### Request
Format the records from the line containing "Image resolution: width=1480" through the line containing "Action: pyautogui.click(x=265, y=109)" as a JSON list of strings, one string per line, with blank lines skipped. Leave the pictures out of the list.

### Data in this exercise
※
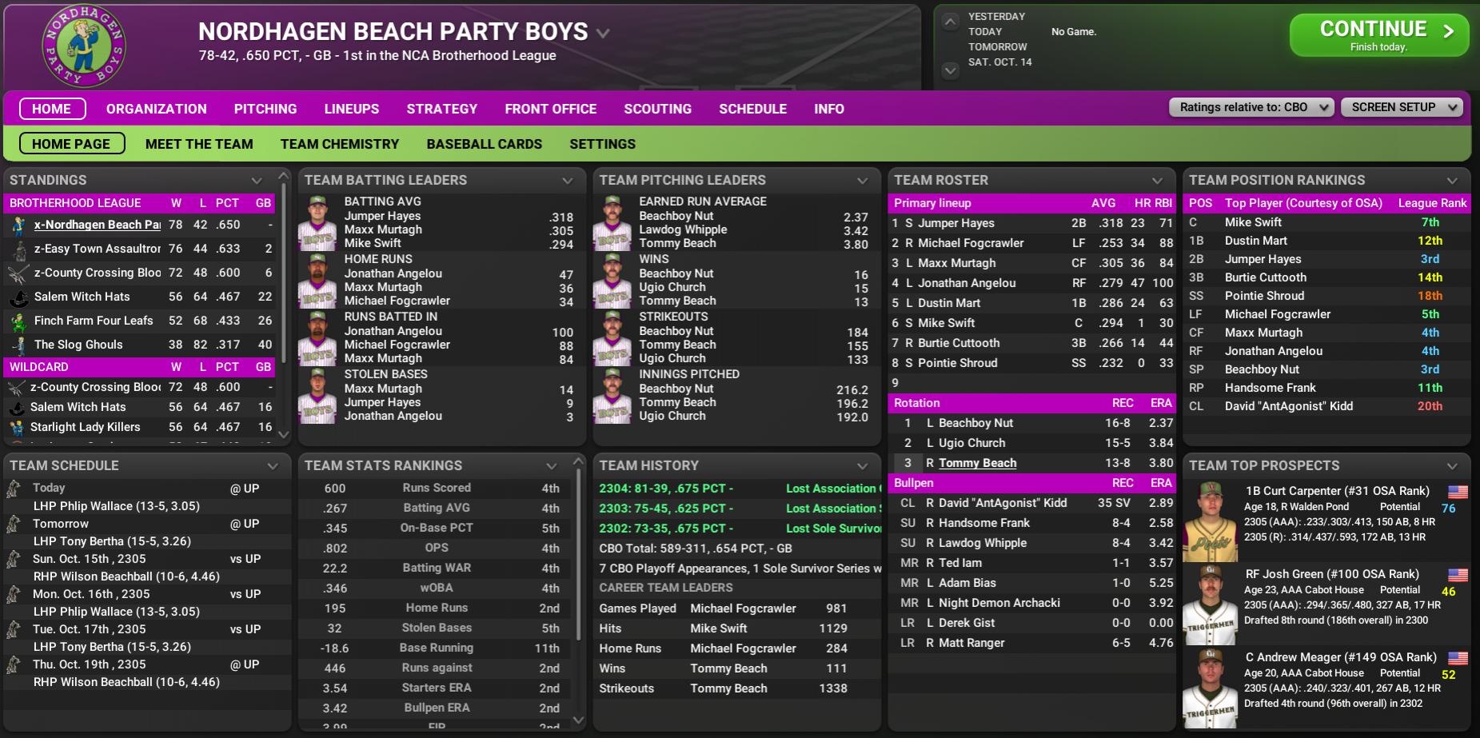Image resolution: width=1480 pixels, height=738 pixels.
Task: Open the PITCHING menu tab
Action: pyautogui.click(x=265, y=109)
※
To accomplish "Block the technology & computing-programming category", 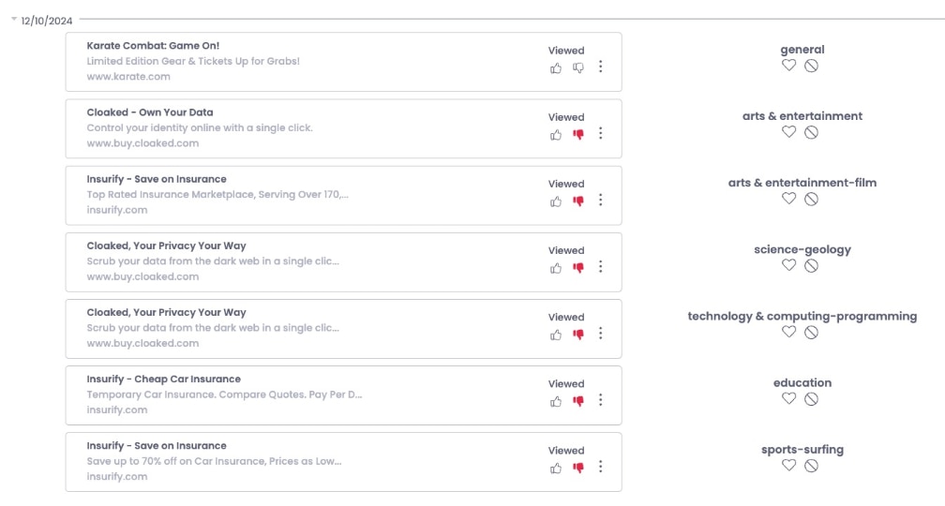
※
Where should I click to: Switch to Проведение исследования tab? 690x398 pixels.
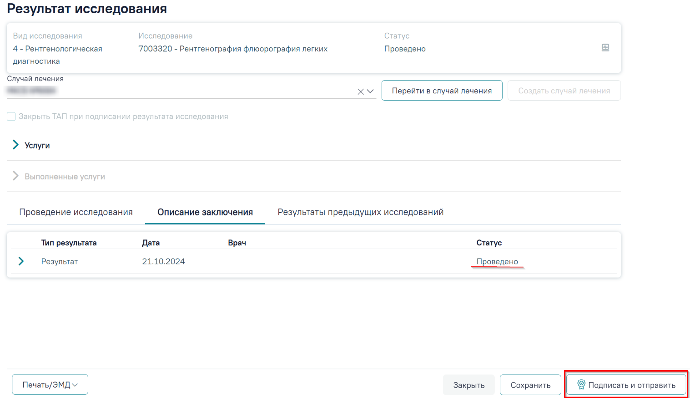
※
### Response to the exercise
[
  "Image resolution: width=1480 pixels, height=738 pixels.",
  "Task: Open the PITCHING menu tab",
  "Action: pyautogui.click(x=265, y=109)"
]